SPECIAL REPORT / The European Parliament needs more science and less emotion in making decisions on chemicals, pesticides and other contentious legislation, an MEP said on Tuesday (11 June), arguing that lawmakers were influenced by "scaremongering" and environmental lobbying in recent votes.

 

British MEP Julie Girling, who heads an informal risk group in the assembly, said votes in favour of tighter rules on endocrine disrupters and a temporary ban on some chemical pesticides were taken without balanced scientific assessment.

The Conservative MEP told EurActiv the Parliament should create a formal risk group to advise lawmakers on legislation areas where there are potential clashes involving science and risks to human health.

If such an intergroup advisory panel should be formalised before elections in May 2014, as Girling advocates, it would mark a trend of seeking more expert risk advice among the top Brussels echelon and in line with similar advisory groups available to many national politicians.

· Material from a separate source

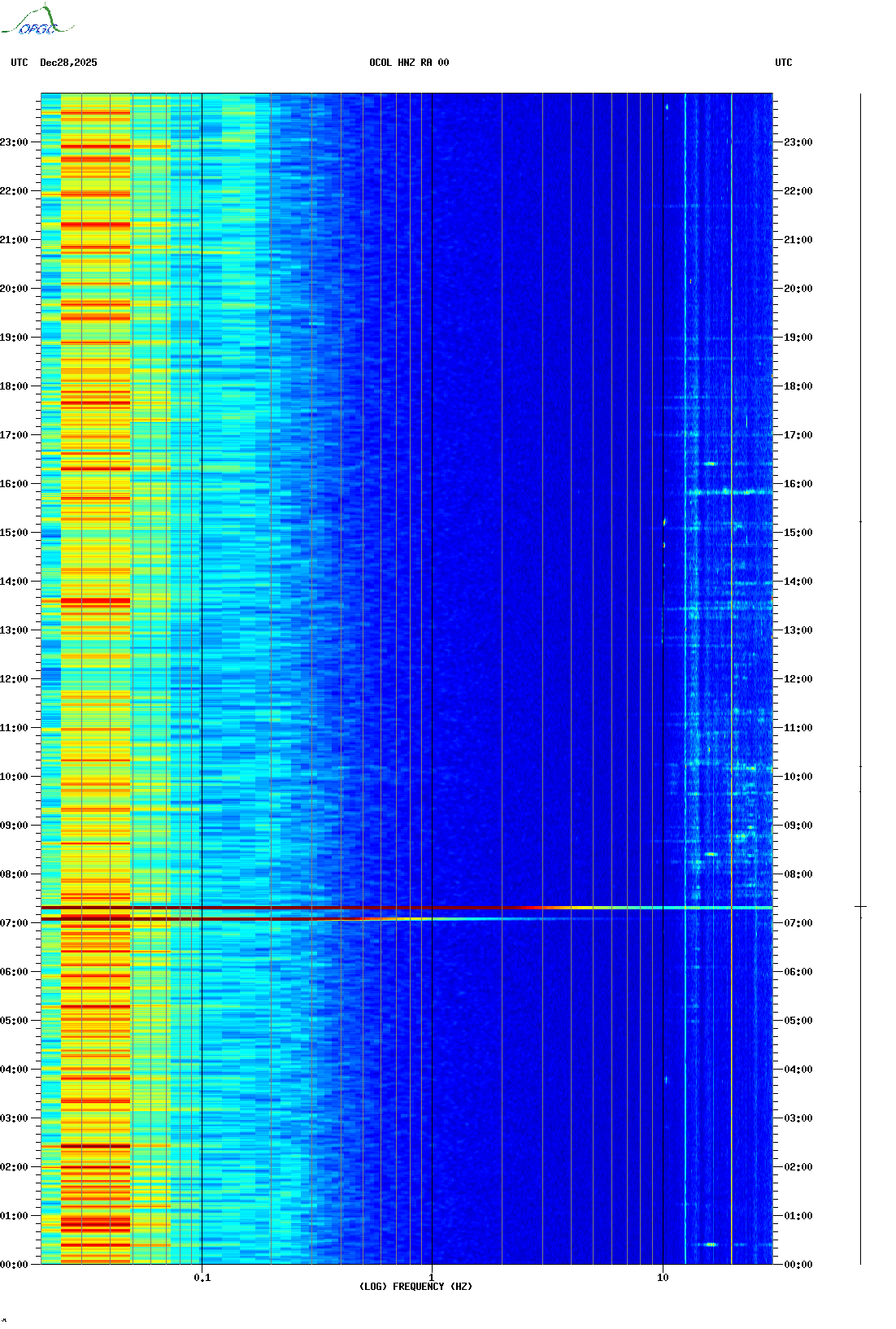Click the 00:00 label on the left axis
This screenshot has width=896, height=1329.
[15, 1265]

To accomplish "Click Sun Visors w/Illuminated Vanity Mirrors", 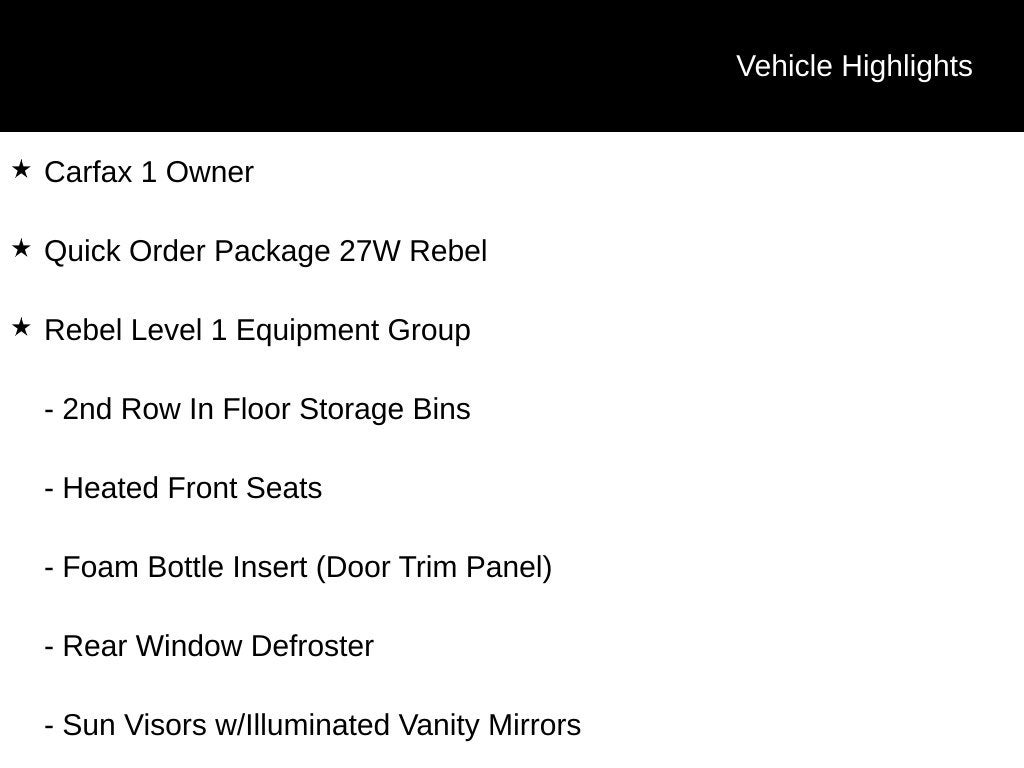I will (321, 726).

In 2012, Commission President Jose Manuel Barroso named British academic Anne Glover as his chief science advisor who has since weighed in with defenses of genetically modified crops and shale gas. This year he formed an expert panel to provide advice independent of the EU’s existing food, chemicals and medicines agencies and the Commission’s own Joint Research Centre.

Environmental lobby

Speaking in Dublin, Girling did not mince words in criticising recent votes calling for tighter restrictions on endocrine disrupters, chemicals found in plastics and herbicides that are linked to cancers and hormonal problems, as well as neonicotinoid pesticides.

She accused the “lobbying environment” in Brussels of swaying votes despite differing scientific assessments of the risks to humans.

“Many MEPs,” Girling told the European Risk Summit, “choose not to engage with industry due to the belief that such engagement could be construed as being in the pocket of industry, being in the pocket of big business".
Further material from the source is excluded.